Last year, the Dutch National Crime Squad High Tech Crime Team claimed they had taken down Bredolab by shutting down 143 computer servers. But in November 2010, MessageLabs Intelligence started to report Bredolab emails which all contained a similar subject referring to “DHL International.” They have been using the DHL and UPS Invoice subjects for a long time. These latest findings reveal that contrary to recent beliefs, Bredolab is not dead and similar techniques are being employed by other major malware families.

There has also been an increase in the volume of collaborative attacks that make use of well-timed, carefully crafted and targeted techniques. The Bredolab malware families were used to conduct simultaneous attacks via propagation techniques, signalling the likelihood of a common origin for these infected emails.

PDFs - the new vector of attack

Over the past year, malicious executable files have increased in frequency and PDF files are the most popular file format for malware distribution.

PDFs now account for a larger proportion of document file types used as attack vectors.
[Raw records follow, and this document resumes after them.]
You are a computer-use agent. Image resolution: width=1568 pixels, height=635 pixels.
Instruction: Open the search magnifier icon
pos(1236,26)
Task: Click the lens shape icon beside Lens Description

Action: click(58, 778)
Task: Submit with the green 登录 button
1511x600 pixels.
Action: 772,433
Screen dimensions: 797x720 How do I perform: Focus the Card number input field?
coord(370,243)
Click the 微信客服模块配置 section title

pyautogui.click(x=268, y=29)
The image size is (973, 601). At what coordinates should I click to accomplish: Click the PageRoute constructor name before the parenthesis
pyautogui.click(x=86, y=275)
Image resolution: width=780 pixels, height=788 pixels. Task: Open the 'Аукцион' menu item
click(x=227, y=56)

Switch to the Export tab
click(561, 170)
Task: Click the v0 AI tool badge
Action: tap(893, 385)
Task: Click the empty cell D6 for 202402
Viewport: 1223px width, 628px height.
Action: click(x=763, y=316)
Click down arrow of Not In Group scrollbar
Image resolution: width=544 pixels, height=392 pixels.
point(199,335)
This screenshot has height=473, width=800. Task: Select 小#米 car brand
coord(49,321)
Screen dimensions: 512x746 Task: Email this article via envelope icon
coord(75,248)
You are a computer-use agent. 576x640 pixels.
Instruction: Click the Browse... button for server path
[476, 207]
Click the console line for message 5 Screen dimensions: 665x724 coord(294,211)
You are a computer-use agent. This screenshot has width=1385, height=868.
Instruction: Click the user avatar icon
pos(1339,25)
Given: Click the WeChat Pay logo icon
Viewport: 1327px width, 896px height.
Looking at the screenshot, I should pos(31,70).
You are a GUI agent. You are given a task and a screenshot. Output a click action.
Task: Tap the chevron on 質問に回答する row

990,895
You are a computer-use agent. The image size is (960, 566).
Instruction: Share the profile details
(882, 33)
In 2009, approximately, 52.6 percent of targeted attacks used PDF exploits, compared with 65 percent in 2010, an increase of 12.4 percent. If the trend were to continue as it has over the past year, 76 percent of targeted malware could be used for PDF-based attacks by mid-2011.

Other report highlights from a global perspective

  • Spam: In February 2011, the global ratio of spam in email traffic from new and previously unknown bad sources was 81.3 percent (1 in 1.23 emails), an increase of 2.7 percentage points since January.
  • Viruses: The global ratio of email-borne viruses in email traffic from new and previously unknown bad sources was 1 in 290.1 emails (0.345 percent) in February, an increase of .07 percentage points since January. In February, 63.5 percent of email-borne malware contained links to malicious websites, a decrease of 1.6 percentage points since January.
  • Endpoint Threats: Threats against endpoint devices such as laptops, PCs and servers may penetrate an organization in a number of ways, including drive-by attacks from compromised websites, Trojan horses and worms that spread by copying themselves to removable drives. Analysis of the most frequently blocked malware for the last month revealed that the Sality.AE virus was the most prevalent. Sality.AE spreads by infecting executable files and attempts to download potentially malicious files from the Internet.
  • Phishing: In February, phishing activity was 1 in 216.7 emails (0.462 percent), an increase of 0.22 percentage points since January.
  • Web security: Analysis of web security activity shows that 38.9 percent of malicious domains blocked in February were new, a decrease of 2.2 percentage points since January. Additionally, 20.3 percent of all web-based malware blocked in February was new, a decrease of 2.2 percentage points since last month. MessageLabs Intelligence also identified an average of 4,098 new web sites per day harbouring malware and other potentially unwanted programs such as spyware and adware, a decrease of 13.7 percent since January.